---- Exercise material

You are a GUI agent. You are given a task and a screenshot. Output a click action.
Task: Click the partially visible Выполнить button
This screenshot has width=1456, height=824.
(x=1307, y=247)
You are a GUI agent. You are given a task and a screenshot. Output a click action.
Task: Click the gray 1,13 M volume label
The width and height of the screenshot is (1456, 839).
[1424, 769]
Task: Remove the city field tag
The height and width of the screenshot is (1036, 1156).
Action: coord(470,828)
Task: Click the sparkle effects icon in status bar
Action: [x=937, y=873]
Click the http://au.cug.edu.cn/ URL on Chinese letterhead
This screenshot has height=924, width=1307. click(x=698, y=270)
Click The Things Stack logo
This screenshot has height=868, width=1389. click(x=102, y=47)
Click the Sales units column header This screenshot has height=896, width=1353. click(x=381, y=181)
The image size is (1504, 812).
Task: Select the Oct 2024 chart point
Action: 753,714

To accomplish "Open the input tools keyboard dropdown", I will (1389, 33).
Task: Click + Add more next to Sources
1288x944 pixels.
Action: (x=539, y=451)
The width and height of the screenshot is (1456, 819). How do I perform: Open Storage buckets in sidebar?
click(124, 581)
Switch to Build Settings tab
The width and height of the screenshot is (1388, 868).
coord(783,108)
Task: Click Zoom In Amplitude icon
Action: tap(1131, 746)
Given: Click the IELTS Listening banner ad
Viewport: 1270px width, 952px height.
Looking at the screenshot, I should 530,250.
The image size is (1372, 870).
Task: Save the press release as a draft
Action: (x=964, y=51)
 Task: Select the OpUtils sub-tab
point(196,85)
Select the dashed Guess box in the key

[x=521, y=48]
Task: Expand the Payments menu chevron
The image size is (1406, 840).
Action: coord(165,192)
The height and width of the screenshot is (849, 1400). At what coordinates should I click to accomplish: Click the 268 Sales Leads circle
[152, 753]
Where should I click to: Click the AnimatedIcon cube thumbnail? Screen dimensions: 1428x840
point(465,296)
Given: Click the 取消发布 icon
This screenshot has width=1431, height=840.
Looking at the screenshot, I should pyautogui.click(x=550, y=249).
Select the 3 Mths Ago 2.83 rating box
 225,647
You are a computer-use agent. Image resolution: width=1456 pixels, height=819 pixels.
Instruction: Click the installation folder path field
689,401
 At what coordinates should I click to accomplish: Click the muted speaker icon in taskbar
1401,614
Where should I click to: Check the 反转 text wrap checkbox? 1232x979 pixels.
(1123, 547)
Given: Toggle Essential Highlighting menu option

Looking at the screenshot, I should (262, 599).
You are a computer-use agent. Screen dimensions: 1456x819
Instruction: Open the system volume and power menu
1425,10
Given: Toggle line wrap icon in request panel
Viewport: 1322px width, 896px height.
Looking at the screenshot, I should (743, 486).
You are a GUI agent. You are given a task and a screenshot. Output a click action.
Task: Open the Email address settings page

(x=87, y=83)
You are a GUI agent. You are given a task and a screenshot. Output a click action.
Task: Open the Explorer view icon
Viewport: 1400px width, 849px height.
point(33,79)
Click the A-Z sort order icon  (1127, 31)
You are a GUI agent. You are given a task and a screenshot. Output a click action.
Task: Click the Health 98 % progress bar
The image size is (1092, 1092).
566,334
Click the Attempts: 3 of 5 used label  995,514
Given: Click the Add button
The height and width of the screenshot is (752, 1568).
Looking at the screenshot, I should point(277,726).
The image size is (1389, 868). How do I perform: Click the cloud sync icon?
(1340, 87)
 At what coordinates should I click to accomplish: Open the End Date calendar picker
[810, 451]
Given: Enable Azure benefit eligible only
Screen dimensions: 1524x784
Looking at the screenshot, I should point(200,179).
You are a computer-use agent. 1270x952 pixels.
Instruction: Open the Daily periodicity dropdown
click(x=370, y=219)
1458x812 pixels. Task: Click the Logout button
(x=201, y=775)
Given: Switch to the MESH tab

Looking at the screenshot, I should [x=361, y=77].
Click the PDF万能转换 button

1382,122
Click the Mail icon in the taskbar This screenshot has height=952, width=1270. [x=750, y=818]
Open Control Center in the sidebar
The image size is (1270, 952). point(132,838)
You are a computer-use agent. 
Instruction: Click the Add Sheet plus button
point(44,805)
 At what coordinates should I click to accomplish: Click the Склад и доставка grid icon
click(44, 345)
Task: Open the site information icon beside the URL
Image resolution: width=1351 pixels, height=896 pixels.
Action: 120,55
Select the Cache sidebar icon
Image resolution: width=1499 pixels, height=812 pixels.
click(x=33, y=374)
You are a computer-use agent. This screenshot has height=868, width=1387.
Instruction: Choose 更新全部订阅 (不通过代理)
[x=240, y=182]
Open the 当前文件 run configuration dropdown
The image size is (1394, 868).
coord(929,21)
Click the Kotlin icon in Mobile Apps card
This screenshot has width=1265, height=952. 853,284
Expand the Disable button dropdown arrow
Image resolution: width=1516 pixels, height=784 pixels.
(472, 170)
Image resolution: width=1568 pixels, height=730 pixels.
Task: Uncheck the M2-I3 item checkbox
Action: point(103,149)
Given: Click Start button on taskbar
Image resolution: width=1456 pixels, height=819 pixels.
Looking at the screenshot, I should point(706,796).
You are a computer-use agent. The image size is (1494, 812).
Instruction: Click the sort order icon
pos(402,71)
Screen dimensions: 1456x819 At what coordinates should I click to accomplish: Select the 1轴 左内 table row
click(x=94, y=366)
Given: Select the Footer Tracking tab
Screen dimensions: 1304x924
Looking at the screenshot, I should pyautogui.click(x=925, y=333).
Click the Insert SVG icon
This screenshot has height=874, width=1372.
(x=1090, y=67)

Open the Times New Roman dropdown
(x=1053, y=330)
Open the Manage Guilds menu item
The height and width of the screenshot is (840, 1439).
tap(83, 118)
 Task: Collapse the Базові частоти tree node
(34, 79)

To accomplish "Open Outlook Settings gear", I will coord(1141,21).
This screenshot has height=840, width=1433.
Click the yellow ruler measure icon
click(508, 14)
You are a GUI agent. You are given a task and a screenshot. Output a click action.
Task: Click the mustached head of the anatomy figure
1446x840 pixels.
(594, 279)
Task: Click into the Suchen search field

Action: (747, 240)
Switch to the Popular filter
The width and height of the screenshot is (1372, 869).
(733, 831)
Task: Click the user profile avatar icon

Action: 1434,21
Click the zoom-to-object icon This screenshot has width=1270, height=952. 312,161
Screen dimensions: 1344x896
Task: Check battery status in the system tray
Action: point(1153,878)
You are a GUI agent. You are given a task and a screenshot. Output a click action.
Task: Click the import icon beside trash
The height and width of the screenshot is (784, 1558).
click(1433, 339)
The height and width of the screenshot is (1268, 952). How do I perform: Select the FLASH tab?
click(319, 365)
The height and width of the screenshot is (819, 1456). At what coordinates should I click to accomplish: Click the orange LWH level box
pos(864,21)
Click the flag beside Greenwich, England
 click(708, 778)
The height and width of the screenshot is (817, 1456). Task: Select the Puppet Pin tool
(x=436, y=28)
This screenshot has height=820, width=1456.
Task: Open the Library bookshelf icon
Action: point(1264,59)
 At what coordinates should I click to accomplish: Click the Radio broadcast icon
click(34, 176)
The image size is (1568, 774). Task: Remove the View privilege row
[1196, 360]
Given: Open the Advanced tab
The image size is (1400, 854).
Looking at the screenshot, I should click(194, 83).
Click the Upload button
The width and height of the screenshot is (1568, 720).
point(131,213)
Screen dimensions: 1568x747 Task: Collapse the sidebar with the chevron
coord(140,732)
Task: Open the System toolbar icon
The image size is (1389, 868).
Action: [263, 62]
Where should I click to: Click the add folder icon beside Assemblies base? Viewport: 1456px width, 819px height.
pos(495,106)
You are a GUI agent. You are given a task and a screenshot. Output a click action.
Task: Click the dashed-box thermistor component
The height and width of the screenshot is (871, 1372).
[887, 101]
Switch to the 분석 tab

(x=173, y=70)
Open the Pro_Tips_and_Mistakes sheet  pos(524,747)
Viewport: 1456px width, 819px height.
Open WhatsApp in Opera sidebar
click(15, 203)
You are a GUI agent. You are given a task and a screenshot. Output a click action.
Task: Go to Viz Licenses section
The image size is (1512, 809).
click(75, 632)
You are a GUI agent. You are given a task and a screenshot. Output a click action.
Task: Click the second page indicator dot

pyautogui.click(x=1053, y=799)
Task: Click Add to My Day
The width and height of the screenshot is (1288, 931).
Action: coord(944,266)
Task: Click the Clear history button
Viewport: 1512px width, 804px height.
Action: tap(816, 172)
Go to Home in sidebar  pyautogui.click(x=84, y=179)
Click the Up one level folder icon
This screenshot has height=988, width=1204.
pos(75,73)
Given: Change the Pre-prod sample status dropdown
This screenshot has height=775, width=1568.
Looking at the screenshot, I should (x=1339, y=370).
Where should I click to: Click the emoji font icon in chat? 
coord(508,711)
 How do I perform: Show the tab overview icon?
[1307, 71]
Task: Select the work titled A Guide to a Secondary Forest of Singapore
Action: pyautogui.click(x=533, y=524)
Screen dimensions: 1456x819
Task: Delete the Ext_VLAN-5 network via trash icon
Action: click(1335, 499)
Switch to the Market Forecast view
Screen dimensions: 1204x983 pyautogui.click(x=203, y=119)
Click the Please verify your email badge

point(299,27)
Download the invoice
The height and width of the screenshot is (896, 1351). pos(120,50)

--------

> _About this exercise_
Would you copy out exactly the lines above that start at the one containing "Viewport: 1400px width, 849px height." and end at the one containing "Given: Click the Add button", inclusive?

> _Answer box_
Viewport: 1400px width, 849px height.
point(33,79)
Click the A-Z sort order icon  (1127, 31)
You are a GUI agent. You are given a task and a screenshot. Output a click action.
Task: Click the Health 98 % progress bar
The image size is (1092, 1092).
566,334
Click the Attempts: 3 of 5 used label  995,514
Given: Click the Add button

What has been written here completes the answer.